Scientists from the University of Ferrara, Italy collaborating with the Beijing Genomics Institute have isolated a gene that, when mutated, causes muscle tissue to become significantly weakened and damaged. Their findings, published in The Journal of Clinical Investigation, show how the gene, dubbed Popeye domain containing-1, has a role in ‘gluing’ muscles cells together.
healthy gene (below).
Image via imperial
The two institutions pooled their efforts to study the genetic heritage of an Italian family who all suffer from muscular dystrophy. This progressive condition damages and weakens skeletal muscle tissue more and more with age, making movement and coordination near impossible for patients. The family is also plagued by a condition known as cardiac arrhythmia, that manifests as irregular and abnormal heart beat patters.
The Popeye group of genes were first identified 15 years ago by scientists from the Imperial College of London. Investigating on Zebrafish muscle tissue, they found that mutations of the gene affected both heart and skeletal muscle function — the gene regulates the production of a protein crucial in making muscle cells adhere to each other, allowing better performance by keeping them glued together and supporting each other.
Writing in the paper, Professor Thomas Brand said:
“This is the first example that this specific gene can cause both heart and muscle disease.”
The above image from the study shows the muscles in the tail of a Zebrafish with a mutated version of the gene, leading to damage in the tissue.
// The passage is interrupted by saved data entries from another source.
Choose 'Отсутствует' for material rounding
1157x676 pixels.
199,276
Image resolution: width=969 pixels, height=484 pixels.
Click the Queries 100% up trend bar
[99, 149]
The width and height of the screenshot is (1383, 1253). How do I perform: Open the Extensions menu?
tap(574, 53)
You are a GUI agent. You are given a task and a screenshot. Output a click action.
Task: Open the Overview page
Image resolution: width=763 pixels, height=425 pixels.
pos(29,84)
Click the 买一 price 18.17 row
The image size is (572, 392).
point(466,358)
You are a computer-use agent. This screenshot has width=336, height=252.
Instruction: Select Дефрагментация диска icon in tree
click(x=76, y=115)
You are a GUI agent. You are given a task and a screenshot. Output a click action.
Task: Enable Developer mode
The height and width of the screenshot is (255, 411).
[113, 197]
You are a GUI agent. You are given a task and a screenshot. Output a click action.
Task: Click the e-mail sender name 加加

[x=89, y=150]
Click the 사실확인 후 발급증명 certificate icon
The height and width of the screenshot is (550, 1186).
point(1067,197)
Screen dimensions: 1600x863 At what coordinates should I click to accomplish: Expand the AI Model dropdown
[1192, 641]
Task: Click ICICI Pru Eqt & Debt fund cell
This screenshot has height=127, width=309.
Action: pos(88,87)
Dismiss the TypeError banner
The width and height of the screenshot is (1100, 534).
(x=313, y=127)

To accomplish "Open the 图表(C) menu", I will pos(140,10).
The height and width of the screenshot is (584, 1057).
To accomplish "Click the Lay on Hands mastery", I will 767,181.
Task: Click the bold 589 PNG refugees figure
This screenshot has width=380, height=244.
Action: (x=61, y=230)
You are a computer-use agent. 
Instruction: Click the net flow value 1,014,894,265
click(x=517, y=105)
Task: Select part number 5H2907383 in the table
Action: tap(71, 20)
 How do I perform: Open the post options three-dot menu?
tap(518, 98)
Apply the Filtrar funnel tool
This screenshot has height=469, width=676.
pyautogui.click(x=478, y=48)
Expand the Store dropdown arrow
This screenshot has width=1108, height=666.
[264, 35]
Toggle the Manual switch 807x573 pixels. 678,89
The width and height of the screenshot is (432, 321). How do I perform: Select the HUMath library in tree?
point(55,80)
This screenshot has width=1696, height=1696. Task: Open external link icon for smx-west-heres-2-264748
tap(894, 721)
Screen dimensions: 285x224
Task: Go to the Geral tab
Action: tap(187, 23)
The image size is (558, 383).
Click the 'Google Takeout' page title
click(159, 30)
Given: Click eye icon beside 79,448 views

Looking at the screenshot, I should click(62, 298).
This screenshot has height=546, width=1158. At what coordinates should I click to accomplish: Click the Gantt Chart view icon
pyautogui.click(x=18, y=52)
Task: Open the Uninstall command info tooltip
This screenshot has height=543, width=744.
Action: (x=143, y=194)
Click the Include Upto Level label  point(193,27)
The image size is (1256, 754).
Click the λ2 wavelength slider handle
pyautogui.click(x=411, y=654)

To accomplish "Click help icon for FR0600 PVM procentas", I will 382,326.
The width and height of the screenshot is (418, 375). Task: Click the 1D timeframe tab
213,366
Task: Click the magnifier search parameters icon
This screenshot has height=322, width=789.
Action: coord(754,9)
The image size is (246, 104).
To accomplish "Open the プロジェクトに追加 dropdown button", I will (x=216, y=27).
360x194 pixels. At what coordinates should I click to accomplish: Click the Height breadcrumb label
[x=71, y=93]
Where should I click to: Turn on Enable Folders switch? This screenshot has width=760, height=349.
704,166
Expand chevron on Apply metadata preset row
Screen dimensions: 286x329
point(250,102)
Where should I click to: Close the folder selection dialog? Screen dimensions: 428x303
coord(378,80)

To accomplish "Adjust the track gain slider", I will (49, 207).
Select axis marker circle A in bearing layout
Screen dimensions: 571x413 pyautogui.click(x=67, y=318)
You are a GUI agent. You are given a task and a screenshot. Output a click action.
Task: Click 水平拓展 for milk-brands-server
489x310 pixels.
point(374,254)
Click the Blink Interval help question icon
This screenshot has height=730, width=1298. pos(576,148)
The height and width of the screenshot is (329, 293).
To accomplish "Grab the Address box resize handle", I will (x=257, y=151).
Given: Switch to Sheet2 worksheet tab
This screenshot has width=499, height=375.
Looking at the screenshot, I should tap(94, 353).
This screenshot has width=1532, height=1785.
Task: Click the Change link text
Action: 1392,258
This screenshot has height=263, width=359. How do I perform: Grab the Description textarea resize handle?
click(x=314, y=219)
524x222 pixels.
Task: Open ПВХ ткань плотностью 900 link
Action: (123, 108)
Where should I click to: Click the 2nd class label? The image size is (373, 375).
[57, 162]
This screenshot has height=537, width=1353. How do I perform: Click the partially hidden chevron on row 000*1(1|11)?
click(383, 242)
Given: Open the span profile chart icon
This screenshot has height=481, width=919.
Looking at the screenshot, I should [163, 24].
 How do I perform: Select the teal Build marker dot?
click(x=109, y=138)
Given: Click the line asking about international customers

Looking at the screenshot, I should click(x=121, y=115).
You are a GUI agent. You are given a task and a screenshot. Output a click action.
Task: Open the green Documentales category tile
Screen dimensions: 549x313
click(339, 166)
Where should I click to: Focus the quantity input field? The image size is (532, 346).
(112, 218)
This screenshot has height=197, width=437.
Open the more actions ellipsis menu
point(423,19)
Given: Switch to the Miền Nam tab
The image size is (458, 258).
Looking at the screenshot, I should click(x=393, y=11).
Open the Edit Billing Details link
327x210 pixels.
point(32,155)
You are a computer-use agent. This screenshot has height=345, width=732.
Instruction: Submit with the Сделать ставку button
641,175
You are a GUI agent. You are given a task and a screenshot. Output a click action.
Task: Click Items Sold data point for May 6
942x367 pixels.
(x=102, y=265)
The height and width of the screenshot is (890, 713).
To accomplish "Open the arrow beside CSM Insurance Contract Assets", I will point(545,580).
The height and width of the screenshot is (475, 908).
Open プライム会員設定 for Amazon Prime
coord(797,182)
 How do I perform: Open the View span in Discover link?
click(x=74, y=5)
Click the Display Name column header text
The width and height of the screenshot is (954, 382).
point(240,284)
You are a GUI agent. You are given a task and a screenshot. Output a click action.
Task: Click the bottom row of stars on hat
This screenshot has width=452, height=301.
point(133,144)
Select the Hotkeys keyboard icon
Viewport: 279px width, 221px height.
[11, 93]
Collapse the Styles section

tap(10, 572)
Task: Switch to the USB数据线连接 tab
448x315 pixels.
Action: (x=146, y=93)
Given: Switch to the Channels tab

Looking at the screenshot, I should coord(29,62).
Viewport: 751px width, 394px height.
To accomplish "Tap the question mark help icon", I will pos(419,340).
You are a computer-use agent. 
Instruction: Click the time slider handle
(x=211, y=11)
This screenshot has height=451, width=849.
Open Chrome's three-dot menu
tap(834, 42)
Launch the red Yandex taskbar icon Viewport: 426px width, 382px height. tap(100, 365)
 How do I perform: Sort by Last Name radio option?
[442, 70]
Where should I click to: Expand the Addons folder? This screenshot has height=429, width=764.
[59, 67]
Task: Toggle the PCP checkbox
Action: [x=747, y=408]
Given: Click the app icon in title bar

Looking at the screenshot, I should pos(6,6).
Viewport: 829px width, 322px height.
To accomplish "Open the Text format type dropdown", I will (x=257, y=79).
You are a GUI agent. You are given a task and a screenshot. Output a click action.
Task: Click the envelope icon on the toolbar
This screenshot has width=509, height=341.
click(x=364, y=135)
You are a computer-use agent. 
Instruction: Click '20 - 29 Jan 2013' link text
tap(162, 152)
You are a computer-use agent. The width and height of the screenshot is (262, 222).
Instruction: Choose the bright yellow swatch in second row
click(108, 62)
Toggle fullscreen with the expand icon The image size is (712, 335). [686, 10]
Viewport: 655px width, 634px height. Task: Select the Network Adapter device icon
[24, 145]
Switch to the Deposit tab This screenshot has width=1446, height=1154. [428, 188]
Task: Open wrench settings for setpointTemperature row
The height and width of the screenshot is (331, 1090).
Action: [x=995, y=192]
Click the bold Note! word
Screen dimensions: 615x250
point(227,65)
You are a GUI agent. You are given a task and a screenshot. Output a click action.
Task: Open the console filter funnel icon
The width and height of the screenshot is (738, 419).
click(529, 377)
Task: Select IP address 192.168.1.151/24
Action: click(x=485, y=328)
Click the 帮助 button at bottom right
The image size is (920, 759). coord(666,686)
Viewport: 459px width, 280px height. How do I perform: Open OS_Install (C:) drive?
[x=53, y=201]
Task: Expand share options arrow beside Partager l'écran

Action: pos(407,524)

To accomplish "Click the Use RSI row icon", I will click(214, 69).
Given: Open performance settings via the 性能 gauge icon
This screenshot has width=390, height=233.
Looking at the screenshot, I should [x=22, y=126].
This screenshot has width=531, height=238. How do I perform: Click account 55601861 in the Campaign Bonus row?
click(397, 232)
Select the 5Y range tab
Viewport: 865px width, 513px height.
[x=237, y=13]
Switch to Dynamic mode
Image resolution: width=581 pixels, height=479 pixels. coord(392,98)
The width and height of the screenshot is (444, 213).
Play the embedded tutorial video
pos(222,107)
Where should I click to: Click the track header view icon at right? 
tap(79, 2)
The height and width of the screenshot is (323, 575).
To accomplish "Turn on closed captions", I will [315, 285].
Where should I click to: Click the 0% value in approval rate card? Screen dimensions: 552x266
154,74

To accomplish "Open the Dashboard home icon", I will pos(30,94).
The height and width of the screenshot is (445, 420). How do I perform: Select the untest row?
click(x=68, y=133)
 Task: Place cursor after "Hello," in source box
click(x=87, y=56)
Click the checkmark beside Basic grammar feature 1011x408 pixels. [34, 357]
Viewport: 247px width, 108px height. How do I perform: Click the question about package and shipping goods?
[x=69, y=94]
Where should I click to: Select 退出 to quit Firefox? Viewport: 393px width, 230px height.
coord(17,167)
The image below it shows a Zebrafish tail with a normal copy of the gene.
Although scientists have long known that muscular dystrophy is linked to heart conditions, they are still trying to find the genes that cause both conditions.
“From here we need to find out whether this gene causes the disorders in just this family, or whether it has wider implications for other patients,” explained Professor Thomas Brand, senior study author, from the National Heart and Lung Institute at Imperial.